Start here

CPPTRAJ is the main program in AMBER for processing coordinate trajectories and data files.

The program CPPTRAJ, included in AmberTools, is a new and rewritten version of the historical PTRAJ program developed by Prof. Thomas E. Cheatham III, at the University of Utah. CPPTRAJ is at least as fast as PTRAJ was, and is in many cases significantly faster, and offers multiple option for analysis and trajectory processing of Molecular Dynamics data in multiple formats. For more information about CPPTRAJ, there are two published articles in JCTC and JCC

In this introduction, we present a brief overview of analyzing simulation data with CPPTRAJ. Some basic and common types of analysis will be covered, as well as the basics of data set handling in CPPTRAJ. This assumes that AmberTools has been successfully installed and has been tested. This also assumes some familiarity with AMBER atom mask selection syntax. In addition, xmgrace will be required to view some of the output data.

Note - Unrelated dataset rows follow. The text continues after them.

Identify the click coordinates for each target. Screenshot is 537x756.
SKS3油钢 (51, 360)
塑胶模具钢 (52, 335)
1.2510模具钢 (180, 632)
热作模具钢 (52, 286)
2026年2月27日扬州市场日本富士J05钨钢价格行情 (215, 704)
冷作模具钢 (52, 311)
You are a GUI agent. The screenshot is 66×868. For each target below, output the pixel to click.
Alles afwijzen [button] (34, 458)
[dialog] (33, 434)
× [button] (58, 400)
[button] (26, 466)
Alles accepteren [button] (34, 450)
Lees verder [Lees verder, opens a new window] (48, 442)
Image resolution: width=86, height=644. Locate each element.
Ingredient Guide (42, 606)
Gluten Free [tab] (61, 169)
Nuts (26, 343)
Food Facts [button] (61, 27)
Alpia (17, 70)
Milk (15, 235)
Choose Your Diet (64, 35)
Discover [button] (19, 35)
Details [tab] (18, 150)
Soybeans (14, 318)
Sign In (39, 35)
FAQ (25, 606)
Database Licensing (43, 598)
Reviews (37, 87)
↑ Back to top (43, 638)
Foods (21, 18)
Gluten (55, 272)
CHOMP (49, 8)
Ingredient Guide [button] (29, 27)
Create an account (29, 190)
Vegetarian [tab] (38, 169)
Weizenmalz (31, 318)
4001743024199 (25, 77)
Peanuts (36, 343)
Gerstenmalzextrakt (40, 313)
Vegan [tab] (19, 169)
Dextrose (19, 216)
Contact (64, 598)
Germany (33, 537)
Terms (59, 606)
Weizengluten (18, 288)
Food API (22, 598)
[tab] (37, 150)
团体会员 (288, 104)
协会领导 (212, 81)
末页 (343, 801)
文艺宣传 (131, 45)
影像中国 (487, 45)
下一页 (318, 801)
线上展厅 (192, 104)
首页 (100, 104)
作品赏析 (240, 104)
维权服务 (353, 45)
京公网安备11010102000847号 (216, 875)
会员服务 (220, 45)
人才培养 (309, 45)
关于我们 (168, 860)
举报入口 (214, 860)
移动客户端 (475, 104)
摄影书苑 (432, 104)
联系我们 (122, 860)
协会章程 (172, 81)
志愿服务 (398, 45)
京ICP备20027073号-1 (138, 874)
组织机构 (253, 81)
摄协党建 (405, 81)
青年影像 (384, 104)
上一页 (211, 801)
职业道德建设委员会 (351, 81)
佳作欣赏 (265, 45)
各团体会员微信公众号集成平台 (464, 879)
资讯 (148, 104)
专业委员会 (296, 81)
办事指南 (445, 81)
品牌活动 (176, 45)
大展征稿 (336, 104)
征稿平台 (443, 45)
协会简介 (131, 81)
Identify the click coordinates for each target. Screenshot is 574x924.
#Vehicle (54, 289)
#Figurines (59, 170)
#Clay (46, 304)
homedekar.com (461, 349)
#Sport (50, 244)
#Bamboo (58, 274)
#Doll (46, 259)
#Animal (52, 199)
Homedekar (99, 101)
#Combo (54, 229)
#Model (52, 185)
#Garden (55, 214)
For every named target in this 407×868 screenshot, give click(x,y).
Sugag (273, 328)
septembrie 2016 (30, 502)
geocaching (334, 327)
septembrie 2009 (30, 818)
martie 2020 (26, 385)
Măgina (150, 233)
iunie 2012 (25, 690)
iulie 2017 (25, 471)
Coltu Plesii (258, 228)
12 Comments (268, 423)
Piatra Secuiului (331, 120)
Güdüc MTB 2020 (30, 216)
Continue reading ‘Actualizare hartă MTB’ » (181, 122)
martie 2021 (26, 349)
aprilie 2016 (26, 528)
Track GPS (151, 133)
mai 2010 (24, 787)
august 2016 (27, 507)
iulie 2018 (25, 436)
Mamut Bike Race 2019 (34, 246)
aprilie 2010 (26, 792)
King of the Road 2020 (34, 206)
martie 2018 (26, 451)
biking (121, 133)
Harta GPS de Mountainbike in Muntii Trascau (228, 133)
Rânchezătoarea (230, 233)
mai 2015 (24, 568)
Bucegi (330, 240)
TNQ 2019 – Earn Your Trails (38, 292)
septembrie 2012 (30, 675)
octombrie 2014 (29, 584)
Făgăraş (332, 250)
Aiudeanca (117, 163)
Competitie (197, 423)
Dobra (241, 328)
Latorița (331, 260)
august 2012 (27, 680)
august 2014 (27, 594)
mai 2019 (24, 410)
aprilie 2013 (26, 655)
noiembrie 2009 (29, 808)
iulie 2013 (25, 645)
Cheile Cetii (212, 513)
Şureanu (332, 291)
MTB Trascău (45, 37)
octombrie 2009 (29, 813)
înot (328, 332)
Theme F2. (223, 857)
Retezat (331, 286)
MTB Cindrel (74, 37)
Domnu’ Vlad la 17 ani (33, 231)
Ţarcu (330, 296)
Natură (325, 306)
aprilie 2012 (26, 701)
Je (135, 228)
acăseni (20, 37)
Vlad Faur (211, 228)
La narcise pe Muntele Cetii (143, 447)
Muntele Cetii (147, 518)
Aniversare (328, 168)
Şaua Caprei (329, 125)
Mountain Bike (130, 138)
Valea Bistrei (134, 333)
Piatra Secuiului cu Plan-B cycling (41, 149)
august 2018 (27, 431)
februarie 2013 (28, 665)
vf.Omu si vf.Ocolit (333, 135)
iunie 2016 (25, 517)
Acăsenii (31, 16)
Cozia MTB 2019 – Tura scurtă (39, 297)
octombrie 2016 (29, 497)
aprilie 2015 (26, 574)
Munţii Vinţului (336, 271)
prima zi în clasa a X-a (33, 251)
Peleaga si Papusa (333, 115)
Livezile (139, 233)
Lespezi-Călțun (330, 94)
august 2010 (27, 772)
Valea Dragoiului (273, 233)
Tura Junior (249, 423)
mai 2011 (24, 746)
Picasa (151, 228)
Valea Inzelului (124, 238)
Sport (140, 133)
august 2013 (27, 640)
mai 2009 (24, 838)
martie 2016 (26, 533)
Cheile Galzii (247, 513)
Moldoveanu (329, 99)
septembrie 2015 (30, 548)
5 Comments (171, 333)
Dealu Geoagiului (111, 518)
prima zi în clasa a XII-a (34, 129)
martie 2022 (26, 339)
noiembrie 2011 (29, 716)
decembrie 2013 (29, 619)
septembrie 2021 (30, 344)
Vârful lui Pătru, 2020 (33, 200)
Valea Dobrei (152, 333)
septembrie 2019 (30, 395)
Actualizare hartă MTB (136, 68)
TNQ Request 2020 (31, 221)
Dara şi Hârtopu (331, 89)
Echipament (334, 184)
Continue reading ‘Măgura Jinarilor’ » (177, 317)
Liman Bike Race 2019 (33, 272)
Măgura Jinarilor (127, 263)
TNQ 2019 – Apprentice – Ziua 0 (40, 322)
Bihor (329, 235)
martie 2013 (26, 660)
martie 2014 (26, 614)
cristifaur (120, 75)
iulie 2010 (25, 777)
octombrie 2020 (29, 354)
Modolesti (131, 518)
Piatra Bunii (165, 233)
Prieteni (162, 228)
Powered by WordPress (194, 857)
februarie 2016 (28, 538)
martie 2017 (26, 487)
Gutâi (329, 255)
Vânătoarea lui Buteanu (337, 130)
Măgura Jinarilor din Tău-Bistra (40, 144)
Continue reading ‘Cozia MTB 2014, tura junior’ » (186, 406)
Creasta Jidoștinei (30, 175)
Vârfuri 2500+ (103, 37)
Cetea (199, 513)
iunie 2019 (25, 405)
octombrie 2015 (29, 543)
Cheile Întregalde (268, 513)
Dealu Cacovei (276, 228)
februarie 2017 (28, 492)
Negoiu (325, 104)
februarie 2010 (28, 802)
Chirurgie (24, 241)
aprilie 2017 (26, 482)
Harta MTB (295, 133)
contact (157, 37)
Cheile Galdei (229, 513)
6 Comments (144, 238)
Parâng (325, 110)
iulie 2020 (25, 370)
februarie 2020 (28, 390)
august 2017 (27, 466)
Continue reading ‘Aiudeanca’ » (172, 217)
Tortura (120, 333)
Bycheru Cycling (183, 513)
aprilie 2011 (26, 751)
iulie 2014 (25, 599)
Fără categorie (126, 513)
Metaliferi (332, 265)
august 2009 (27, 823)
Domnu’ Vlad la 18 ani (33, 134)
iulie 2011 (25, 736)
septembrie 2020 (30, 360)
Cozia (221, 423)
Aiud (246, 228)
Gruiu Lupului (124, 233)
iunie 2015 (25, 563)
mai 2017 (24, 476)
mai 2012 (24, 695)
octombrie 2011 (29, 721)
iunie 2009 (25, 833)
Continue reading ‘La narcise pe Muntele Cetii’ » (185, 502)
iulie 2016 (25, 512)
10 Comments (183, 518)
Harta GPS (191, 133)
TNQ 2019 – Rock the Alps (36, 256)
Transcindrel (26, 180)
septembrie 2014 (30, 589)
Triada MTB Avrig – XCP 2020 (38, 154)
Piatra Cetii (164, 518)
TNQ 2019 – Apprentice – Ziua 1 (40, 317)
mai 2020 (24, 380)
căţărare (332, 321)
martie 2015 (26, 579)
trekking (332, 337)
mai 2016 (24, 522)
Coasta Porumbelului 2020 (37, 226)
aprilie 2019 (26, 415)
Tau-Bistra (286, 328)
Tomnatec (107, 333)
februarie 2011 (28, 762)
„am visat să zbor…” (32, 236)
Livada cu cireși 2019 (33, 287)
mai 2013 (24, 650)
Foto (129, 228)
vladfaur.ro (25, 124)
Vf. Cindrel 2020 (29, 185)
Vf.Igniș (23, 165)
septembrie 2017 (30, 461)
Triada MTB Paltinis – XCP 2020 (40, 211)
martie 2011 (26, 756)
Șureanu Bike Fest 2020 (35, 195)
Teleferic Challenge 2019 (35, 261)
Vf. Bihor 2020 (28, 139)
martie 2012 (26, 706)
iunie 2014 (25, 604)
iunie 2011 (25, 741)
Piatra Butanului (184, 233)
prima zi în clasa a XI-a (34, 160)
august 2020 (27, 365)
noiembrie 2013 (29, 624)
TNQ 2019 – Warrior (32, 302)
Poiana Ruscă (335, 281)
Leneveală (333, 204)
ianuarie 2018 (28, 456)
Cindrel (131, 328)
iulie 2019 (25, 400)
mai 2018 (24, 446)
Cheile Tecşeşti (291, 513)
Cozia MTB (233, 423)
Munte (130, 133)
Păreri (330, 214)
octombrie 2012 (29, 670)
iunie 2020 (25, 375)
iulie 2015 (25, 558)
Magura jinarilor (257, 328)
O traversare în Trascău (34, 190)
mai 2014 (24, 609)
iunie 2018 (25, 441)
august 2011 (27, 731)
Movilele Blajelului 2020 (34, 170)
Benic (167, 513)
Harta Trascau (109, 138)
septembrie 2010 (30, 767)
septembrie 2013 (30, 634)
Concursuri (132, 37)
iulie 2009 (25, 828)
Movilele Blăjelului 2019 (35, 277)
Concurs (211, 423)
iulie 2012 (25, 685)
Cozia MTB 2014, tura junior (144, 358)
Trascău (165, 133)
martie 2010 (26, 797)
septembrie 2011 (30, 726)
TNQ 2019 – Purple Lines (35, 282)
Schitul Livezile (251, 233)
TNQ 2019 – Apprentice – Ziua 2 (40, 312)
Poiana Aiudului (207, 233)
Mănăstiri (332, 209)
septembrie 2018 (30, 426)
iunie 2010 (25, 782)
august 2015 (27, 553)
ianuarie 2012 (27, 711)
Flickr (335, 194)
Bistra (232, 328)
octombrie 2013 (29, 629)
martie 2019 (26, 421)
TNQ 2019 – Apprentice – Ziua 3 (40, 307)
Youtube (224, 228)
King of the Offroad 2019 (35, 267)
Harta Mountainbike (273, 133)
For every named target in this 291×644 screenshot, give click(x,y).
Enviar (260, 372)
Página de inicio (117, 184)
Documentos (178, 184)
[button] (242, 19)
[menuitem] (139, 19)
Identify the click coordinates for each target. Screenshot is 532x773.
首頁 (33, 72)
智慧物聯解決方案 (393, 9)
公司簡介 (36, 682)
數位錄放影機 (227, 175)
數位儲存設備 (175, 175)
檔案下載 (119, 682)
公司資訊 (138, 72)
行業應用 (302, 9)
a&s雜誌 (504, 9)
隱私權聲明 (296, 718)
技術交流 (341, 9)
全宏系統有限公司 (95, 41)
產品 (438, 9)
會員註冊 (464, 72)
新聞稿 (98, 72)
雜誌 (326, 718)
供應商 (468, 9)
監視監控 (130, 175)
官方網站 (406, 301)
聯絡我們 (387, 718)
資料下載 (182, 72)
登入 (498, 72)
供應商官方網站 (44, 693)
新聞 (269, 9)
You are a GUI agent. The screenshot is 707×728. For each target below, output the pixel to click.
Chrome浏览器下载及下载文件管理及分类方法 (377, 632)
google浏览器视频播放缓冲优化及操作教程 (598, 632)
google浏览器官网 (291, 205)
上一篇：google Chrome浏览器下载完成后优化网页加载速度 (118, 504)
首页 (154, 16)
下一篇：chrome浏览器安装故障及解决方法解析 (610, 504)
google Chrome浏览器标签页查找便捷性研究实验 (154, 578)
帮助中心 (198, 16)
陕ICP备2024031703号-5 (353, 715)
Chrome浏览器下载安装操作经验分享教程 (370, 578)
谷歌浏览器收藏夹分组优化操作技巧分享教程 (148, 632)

Throughout this tutorial a short example trajectory of the beta-hairpin trpzip2 will be used. The trajectory is in NetCDF format, which is faster to process, more compact, higher precision, and more robust than the ASCII format. NetCDF is enabled by default in AMBER. The trajectory and associated topology can be downloaded here:

trpzip2.ff10.mbondi.parm7 — This is the topology file.
trpzip2.gb.nc  — This is the trajectory file.

A movie of the trajectory of the beta-hairpin trpzip2 is presented below:

Loading a Topology and Trajectory

To start CPPTRAJ, type cpptraj from the command line:

[user@computer ~]$ cpptraj
CPPTRAJ: Trajectory Analysis. V5.0.4 (GitHub)
___ ___ ___ ___ __
 | \/ | \/ | \/ |
_|_/\_|_/\_|_/\_|_

| Date/time: 11/03/23 16:02:12
| Available memory: 10.203 GB

Running CPPTRAJ with no arguments brings up the interactive command line. The command line is useful for running simple or short analyses. The command line allows tab completion of file names and commands. Also, in interactive mode all commands used are written to the file ‘cpptraj.log’ (this name can be changed with the ‘–log ‘ command line switch). Before reading in a trajectory, CPPTRAJ needs to know what the system looks like. This information is contained with topology files. The first step is to load the topology file with the parm command:

> parm trpzip2.ff10.mbondi.parm7
   [parm trpzip2.ff10.mbondi.parm7]
   Reading 'trpzip2.ff10.mbondi.parm7' as Amber Topology
   Radius Set: modified Bondi radii (mbondi)
   This Amber topology does not include atomic numbers.
   Assigning elements from atom masses/names.
   No SCEE section: setting Amber default (1.2)
   No SCNB section: setting Amber default (2.0)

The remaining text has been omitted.